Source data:

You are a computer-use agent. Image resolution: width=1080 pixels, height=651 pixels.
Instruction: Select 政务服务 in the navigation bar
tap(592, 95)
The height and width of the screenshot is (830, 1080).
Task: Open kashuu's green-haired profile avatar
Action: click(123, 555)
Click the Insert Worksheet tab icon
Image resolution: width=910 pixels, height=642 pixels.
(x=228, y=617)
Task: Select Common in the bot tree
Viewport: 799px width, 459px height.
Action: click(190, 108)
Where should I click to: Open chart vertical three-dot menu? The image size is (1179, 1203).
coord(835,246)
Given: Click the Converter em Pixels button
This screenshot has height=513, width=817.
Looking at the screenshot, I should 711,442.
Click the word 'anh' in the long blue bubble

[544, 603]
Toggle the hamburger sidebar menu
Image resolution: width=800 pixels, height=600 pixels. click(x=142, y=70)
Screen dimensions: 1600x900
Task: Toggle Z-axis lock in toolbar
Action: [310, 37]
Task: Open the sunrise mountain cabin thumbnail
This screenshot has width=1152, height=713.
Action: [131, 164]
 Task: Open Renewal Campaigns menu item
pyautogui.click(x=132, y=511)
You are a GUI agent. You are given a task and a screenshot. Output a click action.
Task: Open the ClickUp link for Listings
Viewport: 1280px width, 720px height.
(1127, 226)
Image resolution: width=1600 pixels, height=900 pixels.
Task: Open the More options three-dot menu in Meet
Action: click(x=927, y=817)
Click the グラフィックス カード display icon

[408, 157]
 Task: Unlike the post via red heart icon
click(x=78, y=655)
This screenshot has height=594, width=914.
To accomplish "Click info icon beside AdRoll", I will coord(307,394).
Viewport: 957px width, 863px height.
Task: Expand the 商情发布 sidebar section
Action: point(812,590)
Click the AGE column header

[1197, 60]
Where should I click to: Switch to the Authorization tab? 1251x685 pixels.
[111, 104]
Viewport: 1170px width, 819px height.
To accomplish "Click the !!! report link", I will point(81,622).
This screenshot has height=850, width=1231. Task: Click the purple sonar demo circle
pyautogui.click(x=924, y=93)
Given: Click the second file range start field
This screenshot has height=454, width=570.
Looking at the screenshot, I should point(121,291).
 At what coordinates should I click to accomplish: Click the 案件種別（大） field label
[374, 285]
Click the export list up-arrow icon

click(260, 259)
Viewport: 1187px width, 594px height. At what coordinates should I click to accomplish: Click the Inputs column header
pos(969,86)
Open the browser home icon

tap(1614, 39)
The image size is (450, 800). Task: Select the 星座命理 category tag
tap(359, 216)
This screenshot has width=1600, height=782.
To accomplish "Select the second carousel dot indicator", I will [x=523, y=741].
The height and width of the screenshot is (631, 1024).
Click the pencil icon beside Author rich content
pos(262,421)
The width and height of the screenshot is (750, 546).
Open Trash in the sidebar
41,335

§ To do:
Once you have found every line above holding the word "agent", copy those lines.

§ Response to this exercise:
You are a computer-use agent. Image resolution: width=1080 pixels, height=651 pixels.
You are a GUI agent. You are given a task and a screenshot. Output a click action.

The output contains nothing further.